Повисает неприятная тишина, и звук включившегося телевизора подобен взрыву. Никто, правда, не вздрагивает. Энорабия разве что закатывает глаза и продолжает сверлить недобрым взглядом Мелларка, который находится к двери ближе всего и имеет шанс удрать первым. Джоанна швыряет свою крохотную дамскую сумочку в Хеймитча, который успел развалиться на диване и включил тот самый телевизор. Пит не шевелится, оценивая обстановку, и забывая, что все вещи Джоанны беспорядочно распределены между его багажом, из-за обилия которого он похож на маленького ослика. Секунду-другую все, как по команде, наблюдают за самодовольным Хеймитчем, который безостановочно щелкает кнопками пульта. Затем, заинтересовавшись чем-то, мужчина останавливается на одном из каналов, и все присутствующие впиваются жадными взглядами в предоставленную картинку.
Очередной агитационный ролик – очень красочный, продуманный до мелочей, с воодушевляющей текстовкой и очень подходящей заставкой. Всех интересует даже не происходящее, а главное действующее лицо, которое, разумеется, уже не принадлежит мертвой Китнисс Эвердин.

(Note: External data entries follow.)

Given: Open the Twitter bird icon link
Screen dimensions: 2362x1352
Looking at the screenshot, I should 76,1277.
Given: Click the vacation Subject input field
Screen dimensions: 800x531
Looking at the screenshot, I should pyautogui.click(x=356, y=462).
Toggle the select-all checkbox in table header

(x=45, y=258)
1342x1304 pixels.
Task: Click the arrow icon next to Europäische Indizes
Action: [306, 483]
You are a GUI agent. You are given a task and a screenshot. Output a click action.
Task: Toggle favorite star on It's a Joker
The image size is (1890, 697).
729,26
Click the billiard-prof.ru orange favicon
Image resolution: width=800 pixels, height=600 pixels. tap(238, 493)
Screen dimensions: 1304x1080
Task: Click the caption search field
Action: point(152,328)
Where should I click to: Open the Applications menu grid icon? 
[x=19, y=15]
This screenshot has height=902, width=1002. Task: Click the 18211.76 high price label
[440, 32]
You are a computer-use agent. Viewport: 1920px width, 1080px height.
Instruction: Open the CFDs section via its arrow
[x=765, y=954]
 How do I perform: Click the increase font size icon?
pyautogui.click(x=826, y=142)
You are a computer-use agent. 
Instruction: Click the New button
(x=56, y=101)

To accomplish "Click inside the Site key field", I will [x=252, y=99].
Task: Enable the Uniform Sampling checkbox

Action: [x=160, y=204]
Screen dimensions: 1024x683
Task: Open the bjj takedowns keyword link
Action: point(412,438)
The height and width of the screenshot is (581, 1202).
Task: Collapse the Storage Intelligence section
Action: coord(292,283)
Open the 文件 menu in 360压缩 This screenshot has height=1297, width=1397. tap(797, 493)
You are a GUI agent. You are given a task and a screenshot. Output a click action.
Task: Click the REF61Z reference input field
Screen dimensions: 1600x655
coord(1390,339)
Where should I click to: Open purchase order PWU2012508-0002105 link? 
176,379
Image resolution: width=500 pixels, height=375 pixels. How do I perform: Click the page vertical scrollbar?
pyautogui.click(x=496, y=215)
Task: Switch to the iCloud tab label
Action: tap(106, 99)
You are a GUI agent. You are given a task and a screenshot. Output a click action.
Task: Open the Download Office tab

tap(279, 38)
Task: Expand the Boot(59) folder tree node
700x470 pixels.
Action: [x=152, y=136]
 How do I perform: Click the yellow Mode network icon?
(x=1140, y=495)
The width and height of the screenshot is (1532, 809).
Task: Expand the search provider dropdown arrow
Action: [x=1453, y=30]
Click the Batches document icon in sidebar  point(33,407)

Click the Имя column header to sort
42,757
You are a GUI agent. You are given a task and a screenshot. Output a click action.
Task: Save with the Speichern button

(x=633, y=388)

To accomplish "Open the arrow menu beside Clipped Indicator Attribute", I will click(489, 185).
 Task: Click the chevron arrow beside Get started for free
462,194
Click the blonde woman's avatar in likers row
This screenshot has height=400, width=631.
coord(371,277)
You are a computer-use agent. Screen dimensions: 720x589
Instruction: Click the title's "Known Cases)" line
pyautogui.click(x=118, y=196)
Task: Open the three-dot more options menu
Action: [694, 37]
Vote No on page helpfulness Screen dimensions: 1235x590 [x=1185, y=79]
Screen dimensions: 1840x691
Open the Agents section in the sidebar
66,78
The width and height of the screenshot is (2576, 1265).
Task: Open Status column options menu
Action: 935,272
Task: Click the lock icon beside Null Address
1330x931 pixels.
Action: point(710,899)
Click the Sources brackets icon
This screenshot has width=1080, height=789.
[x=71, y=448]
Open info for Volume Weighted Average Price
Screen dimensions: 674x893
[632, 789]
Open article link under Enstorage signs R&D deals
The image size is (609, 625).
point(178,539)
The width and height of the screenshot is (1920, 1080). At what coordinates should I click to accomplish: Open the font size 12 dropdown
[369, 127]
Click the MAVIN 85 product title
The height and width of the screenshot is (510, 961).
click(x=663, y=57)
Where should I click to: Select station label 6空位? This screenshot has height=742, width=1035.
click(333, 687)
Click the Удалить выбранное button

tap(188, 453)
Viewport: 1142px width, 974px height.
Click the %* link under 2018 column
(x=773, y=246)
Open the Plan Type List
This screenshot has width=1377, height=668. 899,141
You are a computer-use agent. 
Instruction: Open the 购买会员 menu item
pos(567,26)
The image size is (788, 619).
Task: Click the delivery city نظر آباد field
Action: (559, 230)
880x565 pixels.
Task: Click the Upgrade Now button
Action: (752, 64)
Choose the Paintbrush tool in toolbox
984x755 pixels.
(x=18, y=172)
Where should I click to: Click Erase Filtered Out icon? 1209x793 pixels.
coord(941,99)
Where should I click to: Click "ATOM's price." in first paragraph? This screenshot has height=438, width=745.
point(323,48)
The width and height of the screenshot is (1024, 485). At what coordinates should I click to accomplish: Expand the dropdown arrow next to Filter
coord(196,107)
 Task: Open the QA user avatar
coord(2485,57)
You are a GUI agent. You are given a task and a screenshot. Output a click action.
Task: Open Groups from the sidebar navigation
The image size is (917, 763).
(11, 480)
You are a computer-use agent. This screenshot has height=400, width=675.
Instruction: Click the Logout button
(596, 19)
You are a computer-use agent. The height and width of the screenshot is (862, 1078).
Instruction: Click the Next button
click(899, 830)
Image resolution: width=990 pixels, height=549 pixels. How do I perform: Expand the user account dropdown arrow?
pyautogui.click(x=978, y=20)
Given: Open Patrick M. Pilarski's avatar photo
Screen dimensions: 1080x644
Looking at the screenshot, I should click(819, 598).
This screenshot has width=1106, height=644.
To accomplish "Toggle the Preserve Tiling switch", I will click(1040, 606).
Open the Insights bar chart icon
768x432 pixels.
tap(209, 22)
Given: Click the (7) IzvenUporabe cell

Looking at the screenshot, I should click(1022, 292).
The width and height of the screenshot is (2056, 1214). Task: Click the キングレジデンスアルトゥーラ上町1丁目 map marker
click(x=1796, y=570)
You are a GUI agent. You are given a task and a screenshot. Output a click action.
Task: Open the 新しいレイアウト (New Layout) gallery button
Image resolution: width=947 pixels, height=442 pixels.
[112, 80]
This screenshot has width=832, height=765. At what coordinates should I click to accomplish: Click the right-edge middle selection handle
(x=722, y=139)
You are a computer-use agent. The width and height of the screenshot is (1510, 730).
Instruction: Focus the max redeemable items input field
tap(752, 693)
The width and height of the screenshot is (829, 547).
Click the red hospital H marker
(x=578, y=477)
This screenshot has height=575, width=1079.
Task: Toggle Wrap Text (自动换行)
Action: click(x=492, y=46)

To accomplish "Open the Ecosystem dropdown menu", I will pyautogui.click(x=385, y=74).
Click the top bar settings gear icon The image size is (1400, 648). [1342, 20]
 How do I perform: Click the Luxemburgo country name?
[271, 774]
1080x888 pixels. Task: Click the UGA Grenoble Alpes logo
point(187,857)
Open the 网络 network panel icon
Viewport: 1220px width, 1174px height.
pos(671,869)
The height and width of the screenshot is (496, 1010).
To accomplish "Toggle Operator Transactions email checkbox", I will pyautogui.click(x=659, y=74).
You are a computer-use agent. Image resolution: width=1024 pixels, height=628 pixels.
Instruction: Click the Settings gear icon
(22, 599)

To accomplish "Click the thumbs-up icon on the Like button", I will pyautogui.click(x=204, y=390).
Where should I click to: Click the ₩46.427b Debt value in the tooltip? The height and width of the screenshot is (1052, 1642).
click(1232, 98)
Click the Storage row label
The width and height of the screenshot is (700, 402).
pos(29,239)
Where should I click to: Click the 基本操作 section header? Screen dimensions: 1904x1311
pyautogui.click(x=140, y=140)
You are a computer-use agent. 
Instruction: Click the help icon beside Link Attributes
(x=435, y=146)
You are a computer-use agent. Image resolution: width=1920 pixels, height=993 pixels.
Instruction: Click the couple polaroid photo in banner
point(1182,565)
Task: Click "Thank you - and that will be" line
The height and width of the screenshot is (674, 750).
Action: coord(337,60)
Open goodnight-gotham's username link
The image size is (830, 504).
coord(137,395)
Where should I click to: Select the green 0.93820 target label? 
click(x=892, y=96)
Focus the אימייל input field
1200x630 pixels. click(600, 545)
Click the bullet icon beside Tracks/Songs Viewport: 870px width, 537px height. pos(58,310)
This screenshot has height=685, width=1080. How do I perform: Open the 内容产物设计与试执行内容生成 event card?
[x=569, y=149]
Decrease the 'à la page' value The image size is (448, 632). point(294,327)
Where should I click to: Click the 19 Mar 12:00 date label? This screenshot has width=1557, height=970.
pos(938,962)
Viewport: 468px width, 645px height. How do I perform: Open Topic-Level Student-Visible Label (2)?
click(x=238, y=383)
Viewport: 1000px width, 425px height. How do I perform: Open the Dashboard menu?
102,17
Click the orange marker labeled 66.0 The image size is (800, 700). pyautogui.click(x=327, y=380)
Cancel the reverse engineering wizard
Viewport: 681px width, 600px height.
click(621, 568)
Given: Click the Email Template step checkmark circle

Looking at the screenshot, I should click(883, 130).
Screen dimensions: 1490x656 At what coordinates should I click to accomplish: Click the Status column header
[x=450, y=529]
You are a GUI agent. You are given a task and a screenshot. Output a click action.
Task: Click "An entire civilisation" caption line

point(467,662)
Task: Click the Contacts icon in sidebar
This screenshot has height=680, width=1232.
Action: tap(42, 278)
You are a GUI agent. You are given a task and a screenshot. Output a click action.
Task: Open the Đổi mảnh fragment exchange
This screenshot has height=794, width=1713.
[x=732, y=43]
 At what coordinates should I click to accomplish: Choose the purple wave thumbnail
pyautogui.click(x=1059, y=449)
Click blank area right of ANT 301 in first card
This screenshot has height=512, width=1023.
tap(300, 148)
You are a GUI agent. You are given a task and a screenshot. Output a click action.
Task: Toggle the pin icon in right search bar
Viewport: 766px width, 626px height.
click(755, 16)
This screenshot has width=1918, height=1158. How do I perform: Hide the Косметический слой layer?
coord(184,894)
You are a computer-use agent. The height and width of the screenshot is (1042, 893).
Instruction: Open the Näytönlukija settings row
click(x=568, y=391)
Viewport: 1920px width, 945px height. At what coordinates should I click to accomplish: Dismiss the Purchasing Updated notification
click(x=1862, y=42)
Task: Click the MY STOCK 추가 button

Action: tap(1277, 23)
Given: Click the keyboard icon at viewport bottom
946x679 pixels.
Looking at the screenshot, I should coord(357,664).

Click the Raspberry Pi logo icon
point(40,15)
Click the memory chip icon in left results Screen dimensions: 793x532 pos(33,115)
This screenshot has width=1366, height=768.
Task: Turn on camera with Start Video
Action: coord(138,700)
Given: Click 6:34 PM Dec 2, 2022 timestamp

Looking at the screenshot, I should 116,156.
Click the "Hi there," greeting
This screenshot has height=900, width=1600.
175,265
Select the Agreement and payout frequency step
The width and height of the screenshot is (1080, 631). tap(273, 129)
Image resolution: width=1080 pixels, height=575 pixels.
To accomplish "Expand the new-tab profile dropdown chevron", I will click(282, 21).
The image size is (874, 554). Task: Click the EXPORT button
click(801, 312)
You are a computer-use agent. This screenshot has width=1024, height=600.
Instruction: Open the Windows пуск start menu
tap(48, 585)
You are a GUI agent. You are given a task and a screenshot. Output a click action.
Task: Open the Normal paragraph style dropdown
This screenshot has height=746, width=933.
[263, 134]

Мейсон восхищенно цокает языком. – А он не плох, – и вольготно занимает место рядом с Хеймитчем.
– Плутарх не хотел, чтобы он участвовал во всем этом, – говорит Бити, хотя у него репутация человека, не интересующегося подобными сплетнями. – Но он подходит идеально.
– К тому же, он – родственник Эвердин, – замечает Энорабия. И получает сильнейший толчок под ребро от своей подопечной. – Да, – шипит с заминкой в ответ на слова, которые не были произнесены вслух Каролиной. – Но для всех он остался ее кузеном.
– Очень… убедительно, – подбирает слово Хеймитч и переводит взгляд на замершего Пита.
Впрочем, все переводят взгляд на Пита. На несчастного влюбленного, на капитолийского переродка, на неназванного приемника мертвого президента Сноу, на свободного художника, на любовника Джоанны Мейсон, который стоит сейчас около самого входа, весь обвешанный пакетами и сумками с барахлом самой Джоанны Мейсон, и настолько погружен в свои мысли, что не сразу понимает, что стал объектом всеобщего внимания. Когда же он осознает сей печальный факт, он внутренне передергивается: глаза всех находящихся в холле людей сверкают таким же голодным светом, какой он наблюдал в финале своих первых голодных игр у переродков, похожих на волков. Интересно, а в этот раз ему тоже следует пуститься во весь дух от них? Все инстинкты его говорят о бегстве как о единственном приемлемом выходе из ситуации.
– У него очень выразительное лицо, – неубедительно говорит Пит. – А что, его называют Сойкой-Пересмешником?
– У него нет крыльев, зато есть классный лук, – фыркает Джоанна. – Вольт, ну-ка поведай нам, кто этот лук создал? – и пялится уже в сторону Бити.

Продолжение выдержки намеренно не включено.